3. De heerlijke zaak waaraan Hij verbonden is, vanwege waarheid en rechtvaardigheid en zachtmoedigheid, vers 5, die in zekeren zin weggezonken en verloren waren onder de mensen en met Christus weer hersteld werden.

a. Het Evangelie zelf is waarheid, zachtmoedigheid en rechtvaardigheid; het gebiedt door de kracht van waarheid en rechtvaardigheid want het Christendom heeft deze onbetwistbaar aan zijn zijde en moet toch bevorderd worden door zachtmoedigheid en nederigheid, 1 Korinthe 4:12, 13; 2 Timotheüs 2: 5.

b. Christus verschijnt er in Zijn waarheid, zachtmoedigheid en rechtvaardigheid, en deze zijn Zijn heerlijkheid en majesteit, en uit oorzaak van deze zal Hij voorspoedig zijn. De mensen worden er toe gebracht om in Hem te geloven omdat Hij waar is, om van Hem te leren omdat Hij nederig is, Mattheüs 11:29 De zachtmoedigheid van Christus is van ontzaglijke kracht, 2 Korinthe 10:1 De mensen worden er toe gebracht om zich aan Hem te onderwerpen omdat Hij rechtvaardig is en met billijkheid regeert.

c. In zover het Evangelie de overhand heeft onder de mensen, richt het in hun hart waarheid, zachtmoedigheid en rechtvaardigheid op, herstelt het hun vergissingen door het licht van de waarheid, bedwingt het hun hartstochten door de kracht van de zachtmoedigheid en heerst over hun hart en hun leven door de wetten van de rechtvaardigheid. Christus is gekomen om, door Zijn koninkrijk onder de mensen op te richten, deze heerlijkheden weer te herstellen voor een ontaarde wereld en de zaak te handhaven van de rechtvaardige en rechtmatige heersers onder Hem, die door dwaling, boosaardigheid en ongerechtigheid afgezet zijn geworden.

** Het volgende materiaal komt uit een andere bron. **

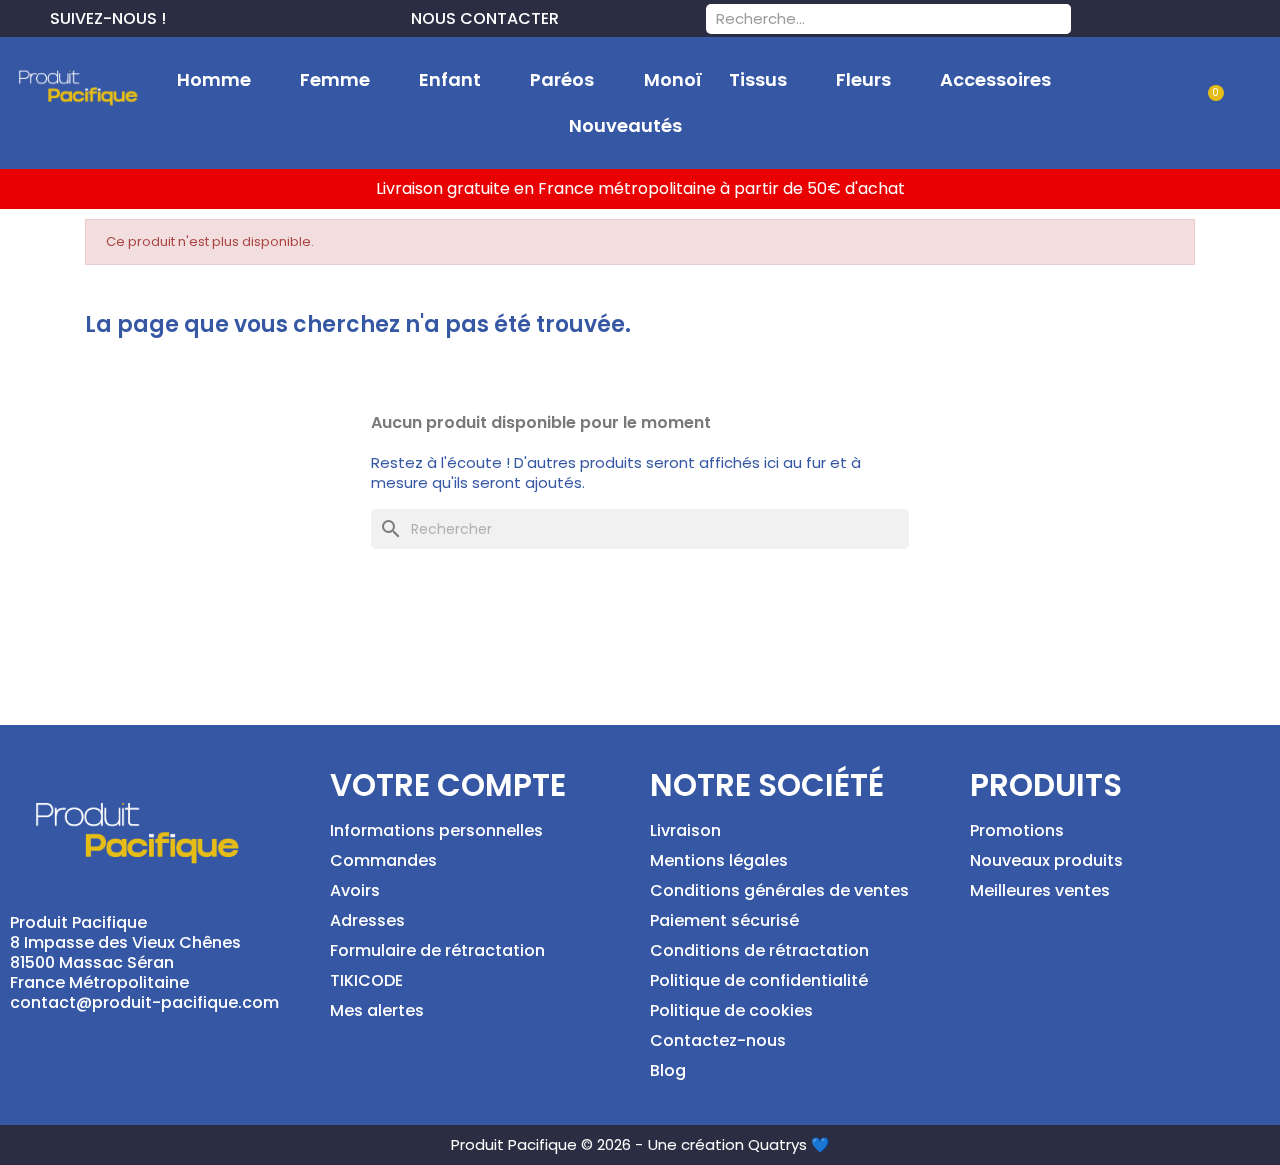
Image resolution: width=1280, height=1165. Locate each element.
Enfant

4. De goede uitslag van Zijn onderneming: " Uw rechterhand zal U vreselijke dingen leren, Gij zult een wonderbare Goddelijke kracht waarnemen, die uitgaat met Uw Evangelie, om het te doen zegevieren, en de uitwerkingen ervan zullen vreeslijke dingen zijn."

A. Ten einde zielen tot Hem te bekeren en terug te brengen, moeten vreselijke dingen geschieden; het hart moet verslagen, het geweten opgeschrikt worden, en de verschrikkingen des Heeren moeten de weg bereiden voor Zijn vertroostingen; dit geschiedt door Christus’ rechterhand. De Trooster zal bij hen blijven, Johannes 16:8.

B. In de overwinning over de poorten van de hel en over hen, die haar steunen, in de verwoesting van Jodendom en heidendom zullen vreeslijke dingen gedaan worden, waardoor "de mensen het hart zal bezwijken van vrees," Lukas 21:26, en de groten en de oversten over duizend tot de rotsen en bergen zeggen zeggen: "Valt op ons," Openbaring 6:1-5.

Het volgende vers beschrijft deze vreeslijke dingen, vers 6. Uw pijlen zijn scherp, zo treffen in het hart van des konings vijanden.

a. Zij, die van nature vijanden waren, worden aldus gewond, opdat zij tot Hem teruggebracht en met Hem verzoend zullen worden. Overtuigingen van zonde zijn als de pijlen van de boog, die scherp zijn in het hart, dat zij treffen, en de mensen er toe brengen om onder Christus te vallen in onderworpenheid aan Zijn wetten en Zijn regering. Zij, die aldus op deze steen vallen zullen verpletterd worden, Mattheüs 21:44.

b. Zij, die volharden in hun vijandschap, worden aldus gewond ten einde verdaan te worden. De pijlen van Gods verschrikkingen zijn scherp in hun hart, waardoor zij onder Hem vallen, zodat zij tot Zijn voetbank worden gemaakt Psalm 110:1 Zij, die niet wilden dat Hij koning over hen zou zijn, zullen voor Zijn aangezicht worden gedood, Lukas 19:27; zij, die zich niet wilden onderwerpen aan Zijn gouden scepter, zullen door Zijn ijzeren scepter worden verpletterd.

Psalm 45:7-10🔗

Hier hebben wij de koninklijke Bruidegom neerzittende op Zijn troon van de gerechtigheid, in pracht en luister Zijn hof houdende.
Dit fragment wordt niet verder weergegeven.